Dr. Jason Polk, Associate Professor of Geography and Geology and Director of WKU Center for Human GeoEnvironmental Studies (CHNGES), will join a team of international scientists as Expert Reviewer for the Intergovernmental Panel on Climate Change (IPCC) global report. AR6: The Physical Basis will detail the current status of climate change and its implications. Dr. Polk’s contribution will focus on chapter five, Global Carbon and other Biogeochemical Cycles and Feedbacks.

The IPCC, established in 1988, is housed under the UN and represents over 190 countries as a leading authority on climate change data assessment and advising. Its report will be released to scientists and policymakers.

Dr. Polk was selected based on his research expertise of climate conditions and his challenging recent work with WKU students on carbon fluctuations previously understudied in extreme environments like melting glaciers in Iceland and Mammoth Cave National Park groundwater systems. Dr. Polk and his students collaborated internationally to complete this research that contributes to the scientific basis on which the IPCC report is developed.

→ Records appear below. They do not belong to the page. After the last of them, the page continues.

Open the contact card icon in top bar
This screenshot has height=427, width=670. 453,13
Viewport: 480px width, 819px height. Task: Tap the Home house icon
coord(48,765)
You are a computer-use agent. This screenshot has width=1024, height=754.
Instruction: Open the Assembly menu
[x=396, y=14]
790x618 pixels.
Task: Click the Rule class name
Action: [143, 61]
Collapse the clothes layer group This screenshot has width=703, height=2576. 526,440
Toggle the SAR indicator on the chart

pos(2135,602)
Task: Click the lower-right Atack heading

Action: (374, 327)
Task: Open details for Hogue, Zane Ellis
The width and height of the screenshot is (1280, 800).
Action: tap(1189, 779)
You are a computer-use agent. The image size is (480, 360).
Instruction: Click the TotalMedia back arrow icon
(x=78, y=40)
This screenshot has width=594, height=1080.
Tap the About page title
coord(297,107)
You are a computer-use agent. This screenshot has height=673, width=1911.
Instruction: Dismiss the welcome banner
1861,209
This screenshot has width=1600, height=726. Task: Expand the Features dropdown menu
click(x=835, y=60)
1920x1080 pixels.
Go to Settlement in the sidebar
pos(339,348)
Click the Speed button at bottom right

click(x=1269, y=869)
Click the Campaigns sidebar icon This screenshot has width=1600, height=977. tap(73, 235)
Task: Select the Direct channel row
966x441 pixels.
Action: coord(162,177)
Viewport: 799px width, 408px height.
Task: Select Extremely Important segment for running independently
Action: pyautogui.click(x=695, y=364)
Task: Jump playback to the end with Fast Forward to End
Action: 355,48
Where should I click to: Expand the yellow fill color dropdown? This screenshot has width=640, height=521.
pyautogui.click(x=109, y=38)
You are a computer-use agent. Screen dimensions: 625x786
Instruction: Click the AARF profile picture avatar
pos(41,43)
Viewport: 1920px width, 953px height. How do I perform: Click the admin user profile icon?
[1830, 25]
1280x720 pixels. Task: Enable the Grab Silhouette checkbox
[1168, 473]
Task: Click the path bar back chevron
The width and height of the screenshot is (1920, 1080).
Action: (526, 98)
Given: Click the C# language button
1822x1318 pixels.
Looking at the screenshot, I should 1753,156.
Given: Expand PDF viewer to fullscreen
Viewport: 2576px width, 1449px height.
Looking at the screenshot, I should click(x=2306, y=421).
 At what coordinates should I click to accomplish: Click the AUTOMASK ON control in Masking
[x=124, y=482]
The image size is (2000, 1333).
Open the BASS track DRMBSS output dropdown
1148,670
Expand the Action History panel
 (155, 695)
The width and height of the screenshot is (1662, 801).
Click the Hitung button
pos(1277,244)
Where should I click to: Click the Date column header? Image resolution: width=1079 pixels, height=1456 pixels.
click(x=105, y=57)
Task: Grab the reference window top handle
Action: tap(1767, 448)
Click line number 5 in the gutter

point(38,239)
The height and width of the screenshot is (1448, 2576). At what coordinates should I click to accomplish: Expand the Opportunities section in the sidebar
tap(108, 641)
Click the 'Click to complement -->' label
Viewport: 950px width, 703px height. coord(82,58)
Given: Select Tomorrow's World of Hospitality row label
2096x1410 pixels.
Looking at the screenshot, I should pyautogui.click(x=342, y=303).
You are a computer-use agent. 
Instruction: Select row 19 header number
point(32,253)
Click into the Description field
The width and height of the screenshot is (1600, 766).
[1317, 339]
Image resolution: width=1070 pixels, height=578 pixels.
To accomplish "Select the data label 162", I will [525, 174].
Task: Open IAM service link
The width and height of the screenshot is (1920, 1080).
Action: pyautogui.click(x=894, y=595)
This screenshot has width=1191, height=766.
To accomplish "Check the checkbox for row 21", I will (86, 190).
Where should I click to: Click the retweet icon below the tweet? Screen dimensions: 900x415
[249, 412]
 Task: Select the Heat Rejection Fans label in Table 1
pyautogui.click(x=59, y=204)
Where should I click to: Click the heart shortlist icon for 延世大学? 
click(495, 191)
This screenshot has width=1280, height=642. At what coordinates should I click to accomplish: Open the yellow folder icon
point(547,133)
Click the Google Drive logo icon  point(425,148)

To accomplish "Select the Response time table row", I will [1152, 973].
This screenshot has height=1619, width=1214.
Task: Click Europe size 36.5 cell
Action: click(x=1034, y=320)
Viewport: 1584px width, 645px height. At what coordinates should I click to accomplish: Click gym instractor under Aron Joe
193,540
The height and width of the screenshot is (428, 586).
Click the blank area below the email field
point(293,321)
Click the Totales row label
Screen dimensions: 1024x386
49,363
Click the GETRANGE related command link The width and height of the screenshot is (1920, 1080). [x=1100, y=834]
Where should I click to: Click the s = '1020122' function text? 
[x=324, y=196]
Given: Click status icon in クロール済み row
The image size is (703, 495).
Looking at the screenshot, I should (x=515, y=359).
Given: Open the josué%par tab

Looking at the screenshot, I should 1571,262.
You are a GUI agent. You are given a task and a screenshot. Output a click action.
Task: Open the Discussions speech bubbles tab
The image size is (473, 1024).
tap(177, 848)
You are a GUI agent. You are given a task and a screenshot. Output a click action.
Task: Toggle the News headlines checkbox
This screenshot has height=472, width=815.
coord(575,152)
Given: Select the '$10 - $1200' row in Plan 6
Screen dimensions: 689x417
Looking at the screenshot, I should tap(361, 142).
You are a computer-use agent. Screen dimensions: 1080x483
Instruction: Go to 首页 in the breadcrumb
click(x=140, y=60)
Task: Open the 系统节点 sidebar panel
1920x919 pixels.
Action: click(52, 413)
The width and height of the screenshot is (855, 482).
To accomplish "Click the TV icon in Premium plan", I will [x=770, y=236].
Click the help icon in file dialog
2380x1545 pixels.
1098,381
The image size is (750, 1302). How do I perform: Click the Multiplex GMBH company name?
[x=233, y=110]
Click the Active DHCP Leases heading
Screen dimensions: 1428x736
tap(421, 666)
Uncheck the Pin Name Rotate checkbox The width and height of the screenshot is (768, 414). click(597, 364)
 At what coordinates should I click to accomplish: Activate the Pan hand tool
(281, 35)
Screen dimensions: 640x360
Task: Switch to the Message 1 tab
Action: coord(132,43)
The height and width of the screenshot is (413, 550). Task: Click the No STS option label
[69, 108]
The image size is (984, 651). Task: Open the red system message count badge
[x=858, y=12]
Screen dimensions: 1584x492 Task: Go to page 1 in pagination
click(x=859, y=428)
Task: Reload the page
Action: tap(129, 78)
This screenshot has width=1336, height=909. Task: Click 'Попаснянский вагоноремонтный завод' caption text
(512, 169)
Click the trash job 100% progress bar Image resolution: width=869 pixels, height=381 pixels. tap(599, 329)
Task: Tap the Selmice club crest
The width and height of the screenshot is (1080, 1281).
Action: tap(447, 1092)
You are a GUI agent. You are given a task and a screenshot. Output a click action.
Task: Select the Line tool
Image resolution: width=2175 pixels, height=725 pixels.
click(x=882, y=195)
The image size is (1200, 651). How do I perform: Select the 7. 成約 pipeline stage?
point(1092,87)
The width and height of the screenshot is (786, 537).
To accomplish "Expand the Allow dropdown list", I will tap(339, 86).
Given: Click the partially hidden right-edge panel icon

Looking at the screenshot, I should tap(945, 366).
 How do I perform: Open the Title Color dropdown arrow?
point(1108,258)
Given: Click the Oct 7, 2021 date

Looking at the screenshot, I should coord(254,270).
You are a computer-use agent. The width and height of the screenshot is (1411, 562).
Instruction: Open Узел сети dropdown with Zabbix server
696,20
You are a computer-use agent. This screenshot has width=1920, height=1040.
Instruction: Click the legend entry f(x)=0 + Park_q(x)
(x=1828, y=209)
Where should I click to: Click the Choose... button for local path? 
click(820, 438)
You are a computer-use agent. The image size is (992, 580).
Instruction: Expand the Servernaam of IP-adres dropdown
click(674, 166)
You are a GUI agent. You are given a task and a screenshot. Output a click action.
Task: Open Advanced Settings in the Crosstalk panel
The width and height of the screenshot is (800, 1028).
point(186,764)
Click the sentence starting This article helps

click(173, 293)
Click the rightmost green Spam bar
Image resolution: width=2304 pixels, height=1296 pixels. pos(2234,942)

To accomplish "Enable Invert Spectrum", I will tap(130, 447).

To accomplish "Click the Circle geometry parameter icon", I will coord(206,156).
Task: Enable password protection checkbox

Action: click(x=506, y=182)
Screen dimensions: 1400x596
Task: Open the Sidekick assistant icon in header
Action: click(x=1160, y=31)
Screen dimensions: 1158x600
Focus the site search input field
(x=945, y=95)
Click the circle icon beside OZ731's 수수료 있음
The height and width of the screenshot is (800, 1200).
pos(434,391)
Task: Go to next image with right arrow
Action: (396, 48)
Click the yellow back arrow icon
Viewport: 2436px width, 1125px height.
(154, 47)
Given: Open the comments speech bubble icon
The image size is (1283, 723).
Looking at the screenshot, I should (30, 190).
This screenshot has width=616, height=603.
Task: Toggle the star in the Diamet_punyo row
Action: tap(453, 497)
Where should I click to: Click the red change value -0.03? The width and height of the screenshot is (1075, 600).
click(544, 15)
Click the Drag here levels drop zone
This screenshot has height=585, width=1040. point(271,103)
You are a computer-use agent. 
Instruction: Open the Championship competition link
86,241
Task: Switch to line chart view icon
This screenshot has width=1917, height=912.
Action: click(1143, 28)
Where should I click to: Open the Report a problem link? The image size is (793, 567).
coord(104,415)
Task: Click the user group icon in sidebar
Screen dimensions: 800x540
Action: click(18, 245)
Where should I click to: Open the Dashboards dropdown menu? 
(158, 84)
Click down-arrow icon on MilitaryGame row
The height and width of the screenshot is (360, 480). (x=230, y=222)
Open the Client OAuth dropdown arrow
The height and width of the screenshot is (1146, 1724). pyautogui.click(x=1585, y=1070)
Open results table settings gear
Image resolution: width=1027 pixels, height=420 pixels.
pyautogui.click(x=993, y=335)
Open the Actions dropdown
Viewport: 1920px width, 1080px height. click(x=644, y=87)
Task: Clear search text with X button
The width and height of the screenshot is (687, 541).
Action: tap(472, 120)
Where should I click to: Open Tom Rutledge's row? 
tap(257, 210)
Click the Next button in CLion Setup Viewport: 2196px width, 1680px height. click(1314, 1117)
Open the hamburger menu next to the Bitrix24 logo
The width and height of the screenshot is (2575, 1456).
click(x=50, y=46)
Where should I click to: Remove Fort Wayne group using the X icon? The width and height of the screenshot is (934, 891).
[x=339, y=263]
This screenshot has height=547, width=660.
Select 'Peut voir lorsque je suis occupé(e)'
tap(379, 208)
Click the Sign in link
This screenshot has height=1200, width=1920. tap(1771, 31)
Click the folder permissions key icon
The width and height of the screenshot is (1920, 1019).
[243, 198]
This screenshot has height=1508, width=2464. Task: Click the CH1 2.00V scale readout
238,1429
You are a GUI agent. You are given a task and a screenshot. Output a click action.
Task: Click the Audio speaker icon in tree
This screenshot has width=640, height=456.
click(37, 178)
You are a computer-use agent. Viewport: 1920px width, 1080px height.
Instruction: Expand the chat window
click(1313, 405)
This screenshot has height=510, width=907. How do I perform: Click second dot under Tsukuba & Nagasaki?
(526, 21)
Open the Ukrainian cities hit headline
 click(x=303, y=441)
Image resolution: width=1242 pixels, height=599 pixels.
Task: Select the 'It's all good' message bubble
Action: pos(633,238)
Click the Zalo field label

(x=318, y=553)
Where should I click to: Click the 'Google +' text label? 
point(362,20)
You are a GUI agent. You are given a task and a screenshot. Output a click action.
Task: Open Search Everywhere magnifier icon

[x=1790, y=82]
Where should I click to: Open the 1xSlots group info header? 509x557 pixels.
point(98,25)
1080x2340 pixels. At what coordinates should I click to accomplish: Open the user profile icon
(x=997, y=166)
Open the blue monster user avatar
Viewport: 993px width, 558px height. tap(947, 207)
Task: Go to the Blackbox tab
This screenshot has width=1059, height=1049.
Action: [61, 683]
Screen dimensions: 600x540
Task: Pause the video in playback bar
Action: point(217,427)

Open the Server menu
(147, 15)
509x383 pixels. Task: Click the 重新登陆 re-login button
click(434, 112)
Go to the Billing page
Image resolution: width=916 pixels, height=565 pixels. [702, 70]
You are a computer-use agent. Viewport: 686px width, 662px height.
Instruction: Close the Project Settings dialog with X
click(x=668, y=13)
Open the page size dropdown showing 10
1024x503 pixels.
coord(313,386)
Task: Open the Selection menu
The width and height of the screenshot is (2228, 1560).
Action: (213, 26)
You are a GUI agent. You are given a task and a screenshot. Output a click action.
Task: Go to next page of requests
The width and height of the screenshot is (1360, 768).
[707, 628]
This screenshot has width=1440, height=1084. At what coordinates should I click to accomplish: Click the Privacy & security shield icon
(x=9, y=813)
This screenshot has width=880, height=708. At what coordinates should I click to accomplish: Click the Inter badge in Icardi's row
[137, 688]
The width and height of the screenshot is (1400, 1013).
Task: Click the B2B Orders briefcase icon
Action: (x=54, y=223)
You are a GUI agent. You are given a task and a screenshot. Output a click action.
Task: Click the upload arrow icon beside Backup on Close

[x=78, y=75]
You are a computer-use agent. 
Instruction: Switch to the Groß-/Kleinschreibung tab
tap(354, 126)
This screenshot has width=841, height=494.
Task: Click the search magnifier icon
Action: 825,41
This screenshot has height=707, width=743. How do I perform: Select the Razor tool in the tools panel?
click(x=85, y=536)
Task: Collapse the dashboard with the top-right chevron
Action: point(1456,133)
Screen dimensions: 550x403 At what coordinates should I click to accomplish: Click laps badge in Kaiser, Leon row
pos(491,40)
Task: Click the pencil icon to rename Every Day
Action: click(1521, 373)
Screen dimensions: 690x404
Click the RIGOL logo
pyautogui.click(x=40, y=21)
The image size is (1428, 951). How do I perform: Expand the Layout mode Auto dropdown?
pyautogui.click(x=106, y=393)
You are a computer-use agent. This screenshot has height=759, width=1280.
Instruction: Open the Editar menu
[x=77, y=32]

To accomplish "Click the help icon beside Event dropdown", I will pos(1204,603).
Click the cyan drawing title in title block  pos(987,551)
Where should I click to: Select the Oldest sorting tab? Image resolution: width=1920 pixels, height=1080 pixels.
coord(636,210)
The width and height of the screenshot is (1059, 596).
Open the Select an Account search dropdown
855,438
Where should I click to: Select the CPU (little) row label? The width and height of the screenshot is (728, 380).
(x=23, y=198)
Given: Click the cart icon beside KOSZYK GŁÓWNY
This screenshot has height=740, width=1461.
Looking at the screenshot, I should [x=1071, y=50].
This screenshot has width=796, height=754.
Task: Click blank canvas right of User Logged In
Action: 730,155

Dr. Fred Siewers, Chair of the Department of Geography and Geology, explained, “The research being conducted at WKU in the Geosciences and through CHNGES provides applied student engagement opportunities that contribute to the datasets and future policy actions that help inform perceptions and behaviors affecting the entire world on topics like climate change. We welcome all students interested in these types of experiences.”

During his work on the report, Dr. Polk will be a member of the Past Global Changes (PAGES) Early Career Network (ECN), which is associated with other prominent international organizations that study global change and educate people about climate and ecosystem issues. Dr. Polk’s review will objectively assess the outlined science and ensure a balanced and accurate representation of scientific views.

“It is both an honor and a career highlight to be able to contribute my expertise to reviewing the latest IPCC report,” Dr. Polk said. “In working with my students, I always encourage them to conduct their research with the highest level of objectivity and data integrity, because one never knows when his or her results might be used for something as impactful and important as a report like this. I have an even deeper appreciation for the rigorous writing and review process that the IPCC scientific reports undergo through my experience in this process and am grateful for the positive experience in working with fellow scientists to ensure we are using the best available scientific data when making decisions to address issues related to a changing climate.”

The IPCC AR6 report is scheduled for release in April 2021 and will be continuously reviewed and edited.